Dans cette dernière phase, un jury de jugement composé de citoyens doit, en répondant à des questions et en votant, en ne faisant appel qu’à son intime conviction (mettant fin, de fait, au système des preuves légales), s’exprimer sur la seule culpabilité. En bout de parcours, les juges récupèrent la décision des jurés et prononcent, tels des « automates », la peine prévue par la loi.
Procédure judiciaire
Le 20 janvier 1791, François Viard est condamné à cinq ans de bannissement « pour avoir été trouvé dans une chambre, où il est véhémentement suspect d’avoir voulu voler des effets ». Il s’agit de l’un des derniers jugements de la Chambre criminelle du Châtelet de Paris. À première vue, la procédure criminelle semble inchangée : mêmes infractions, mêmes peines. Pourtant, si l’on se plonge dans la lecture des actes, deux faits démontrent le contraire : le procès se déroule « les portes ouvertes et publiquement », et l’accusé est assisté d’un conseil, maître Gayard, procureur au Châtelet ; ces deux caractéristiques seraient absentes au cours d’un procès de la fin d’Ancien Régime.

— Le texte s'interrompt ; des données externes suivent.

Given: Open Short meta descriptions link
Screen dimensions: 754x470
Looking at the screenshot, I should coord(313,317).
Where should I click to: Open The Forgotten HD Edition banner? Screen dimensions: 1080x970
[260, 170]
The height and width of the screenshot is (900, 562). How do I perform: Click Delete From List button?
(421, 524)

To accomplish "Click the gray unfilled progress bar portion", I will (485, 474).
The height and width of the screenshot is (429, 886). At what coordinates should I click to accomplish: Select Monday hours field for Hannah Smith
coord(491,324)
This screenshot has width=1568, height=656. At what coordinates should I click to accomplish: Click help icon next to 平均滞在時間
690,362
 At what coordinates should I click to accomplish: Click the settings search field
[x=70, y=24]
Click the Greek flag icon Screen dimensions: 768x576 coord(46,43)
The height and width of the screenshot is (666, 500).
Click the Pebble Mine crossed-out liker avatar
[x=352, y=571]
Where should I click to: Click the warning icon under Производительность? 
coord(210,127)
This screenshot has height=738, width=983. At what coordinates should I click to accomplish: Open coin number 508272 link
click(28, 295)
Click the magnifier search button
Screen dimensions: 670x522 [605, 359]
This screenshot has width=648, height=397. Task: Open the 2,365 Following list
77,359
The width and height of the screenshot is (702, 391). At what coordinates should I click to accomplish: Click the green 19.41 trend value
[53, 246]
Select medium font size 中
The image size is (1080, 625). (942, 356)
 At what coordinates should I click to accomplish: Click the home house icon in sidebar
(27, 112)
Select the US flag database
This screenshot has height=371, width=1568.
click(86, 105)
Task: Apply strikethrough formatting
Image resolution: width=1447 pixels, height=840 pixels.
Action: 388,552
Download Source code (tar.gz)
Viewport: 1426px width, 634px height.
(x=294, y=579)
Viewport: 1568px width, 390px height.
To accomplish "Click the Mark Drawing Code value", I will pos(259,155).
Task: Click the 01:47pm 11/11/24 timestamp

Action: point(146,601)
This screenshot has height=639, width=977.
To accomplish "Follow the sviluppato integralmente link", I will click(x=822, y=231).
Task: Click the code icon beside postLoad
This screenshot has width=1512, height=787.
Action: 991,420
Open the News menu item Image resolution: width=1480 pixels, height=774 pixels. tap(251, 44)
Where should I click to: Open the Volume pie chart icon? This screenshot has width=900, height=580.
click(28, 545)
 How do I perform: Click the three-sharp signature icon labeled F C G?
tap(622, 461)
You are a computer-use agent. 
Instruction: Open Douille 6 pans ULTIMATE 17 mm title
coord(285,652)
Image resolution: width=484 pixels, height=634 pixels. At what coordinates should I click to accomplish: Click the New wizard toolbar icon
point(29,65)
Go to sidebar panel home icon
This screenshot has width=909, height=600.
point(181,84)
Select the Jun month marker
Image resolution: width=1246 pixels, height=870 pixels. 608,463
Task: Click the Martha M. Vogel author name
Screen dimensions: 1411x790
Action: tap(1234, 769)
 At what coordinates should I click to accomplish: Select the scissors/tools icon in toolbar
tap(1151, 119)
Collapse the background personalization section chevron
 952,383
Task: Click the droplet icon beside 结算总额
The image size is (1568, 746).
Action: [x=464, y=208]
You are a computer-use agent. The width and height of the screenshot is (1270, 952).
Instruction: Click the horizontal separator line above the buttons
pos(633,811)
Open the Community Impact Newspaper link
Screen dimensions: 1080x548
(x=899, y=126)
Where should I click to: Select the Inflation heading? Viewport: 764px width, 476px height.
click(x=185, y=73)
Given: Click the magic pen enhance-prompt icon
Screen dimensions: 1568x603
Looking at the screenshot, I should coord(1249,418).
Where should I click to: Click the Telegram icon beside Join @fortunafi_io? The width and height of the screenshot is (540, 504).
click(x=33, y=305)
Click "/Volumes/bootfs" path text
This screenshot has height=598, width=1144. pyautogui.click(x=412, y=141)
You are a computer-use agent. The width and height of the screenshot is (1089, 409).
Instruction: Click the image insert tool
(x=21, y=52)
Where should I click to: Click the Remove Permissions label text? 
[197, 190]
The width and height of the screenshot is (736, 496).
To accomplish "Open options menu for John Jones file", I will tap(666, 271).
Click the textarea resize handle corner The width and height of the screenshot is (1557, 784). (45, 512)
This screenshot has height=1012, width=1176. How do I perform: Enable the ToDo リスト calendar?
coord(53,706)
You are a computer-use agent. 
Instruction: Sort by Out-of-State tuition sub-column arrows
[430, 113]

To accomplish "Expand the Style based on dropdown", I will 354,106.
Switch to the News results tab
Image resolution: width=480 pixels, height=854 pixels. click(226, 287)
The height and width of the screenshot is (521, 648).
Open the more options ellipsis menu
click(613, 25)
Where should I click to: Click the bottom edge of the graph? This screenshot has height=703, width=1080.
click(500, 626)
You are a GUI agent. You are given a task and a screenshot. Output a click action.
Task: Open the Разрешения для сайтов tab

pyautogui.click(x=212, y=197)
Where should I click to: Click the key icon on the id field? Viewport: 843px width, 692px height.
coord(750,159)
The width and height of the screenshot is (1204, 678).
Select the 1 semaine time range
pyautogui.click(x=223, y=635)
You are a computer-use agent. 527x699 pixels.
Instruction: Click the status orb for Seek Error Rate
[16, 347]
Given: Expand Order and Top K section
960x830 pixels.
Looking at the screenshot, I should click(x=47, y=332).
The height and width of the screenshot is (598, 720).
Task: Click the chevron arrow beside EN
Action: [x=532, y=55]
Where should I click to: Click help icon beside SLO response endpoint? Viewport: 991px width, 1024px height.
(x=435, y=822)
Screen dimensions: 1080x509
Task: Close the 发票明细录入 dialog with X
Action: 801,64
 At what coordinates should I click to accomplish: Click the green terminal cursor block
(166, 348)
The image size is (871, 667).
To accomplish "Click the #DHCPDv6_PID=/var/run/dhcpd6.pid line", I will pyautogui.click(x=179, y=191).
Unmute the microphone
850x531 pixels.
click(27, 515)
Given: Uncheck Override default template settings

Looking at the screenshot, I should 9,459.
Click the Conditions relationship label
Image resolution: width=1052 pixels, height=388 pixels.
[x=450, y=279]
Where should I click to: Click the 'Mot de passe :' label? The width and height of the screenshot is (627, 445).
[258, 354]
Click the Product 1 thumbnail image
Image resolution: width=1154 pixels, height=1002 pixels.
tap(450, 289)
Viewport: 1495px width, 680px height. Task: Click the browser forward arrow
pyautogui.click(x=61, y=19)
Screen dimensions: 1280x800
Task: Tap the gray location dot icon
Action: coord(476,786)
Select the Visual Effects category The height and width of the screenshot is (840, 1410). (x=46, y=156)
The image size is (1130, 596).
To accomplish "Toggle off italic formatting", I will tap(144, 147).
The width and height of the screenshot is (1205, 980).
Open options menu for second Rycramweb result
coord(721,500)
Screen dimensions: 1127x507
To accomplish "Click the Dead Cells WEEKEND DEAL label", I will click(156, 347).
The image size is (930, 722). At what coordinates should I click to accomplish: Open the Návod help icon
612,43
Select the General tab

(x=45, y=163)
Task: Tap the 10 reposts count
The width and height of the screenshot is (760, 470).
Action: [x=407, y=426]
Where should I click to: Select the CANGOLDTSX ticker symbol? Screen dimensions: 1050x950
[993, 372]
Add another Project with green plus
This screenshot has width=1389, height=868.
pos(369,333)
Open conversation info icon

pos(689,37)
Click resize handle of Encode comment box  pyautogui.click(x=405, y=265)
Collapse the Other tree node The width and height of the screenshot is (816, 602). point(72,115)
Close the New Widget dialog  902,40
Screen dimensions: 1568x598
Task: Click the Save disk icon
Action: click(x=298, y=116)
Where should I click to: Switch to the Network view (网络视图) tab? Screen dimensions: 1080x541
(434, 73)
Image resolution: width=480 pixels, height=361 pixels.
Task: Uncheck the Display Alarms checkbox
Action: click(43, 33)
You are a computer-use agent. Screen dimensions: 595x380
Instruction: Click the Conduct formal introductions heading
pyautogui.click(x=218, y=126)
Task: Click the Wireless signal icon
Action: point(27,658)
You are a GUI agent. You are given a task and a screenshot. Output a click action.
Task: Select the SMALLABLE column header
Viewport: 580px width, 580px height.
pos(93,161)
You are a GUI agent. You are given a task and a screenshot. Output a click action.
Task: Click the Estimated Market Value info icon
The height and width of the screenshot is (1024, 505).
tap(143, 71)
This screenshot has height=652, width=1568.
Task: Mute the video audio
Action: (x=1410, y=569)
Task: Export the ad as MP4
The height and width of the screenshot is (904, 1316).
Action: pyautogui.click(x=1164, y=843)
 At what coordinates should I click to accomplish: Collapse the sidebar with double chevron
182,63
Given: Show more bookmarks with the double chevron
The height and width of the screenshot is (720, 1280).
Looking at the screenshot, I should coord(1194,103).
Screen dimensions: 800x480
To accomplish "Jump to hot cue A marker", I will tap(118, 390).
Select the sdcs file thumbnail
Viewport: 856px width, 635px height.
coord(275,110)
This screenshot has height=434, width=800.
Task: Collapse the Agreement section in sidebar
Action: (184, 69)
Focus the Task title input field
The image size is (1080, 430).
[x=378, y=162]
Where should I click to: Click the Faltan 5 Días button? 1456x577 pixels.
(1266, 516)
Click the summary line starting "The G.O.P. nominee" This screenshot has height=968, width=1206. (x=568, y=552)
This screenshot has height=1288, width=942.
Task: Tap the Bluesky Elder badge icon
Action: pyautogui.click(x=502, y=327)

Saisissant de réalité, ce ballot en tissu écru à carreaux roses, rapiécé au centre, nous est parvenu ainsi.
Une étiquette affecte ce ballot à « Alexis Vaché », prévenu de vol d’argent et d’effets au couvent des Filles-du-Calvaire. Le dossier de cette procédure cite au nombre des objets volés un « mouchoir de couleur rouge et blanc ». Or, ce sac à procès contient en réalité des lettres, quittances, tirage de la loterie royale, billets de « caisse de confiance », réception dans la franc-maçonnerie, etc. En d’autres termes, rien de ce qui est mentionné dans le dossier de procédure joint.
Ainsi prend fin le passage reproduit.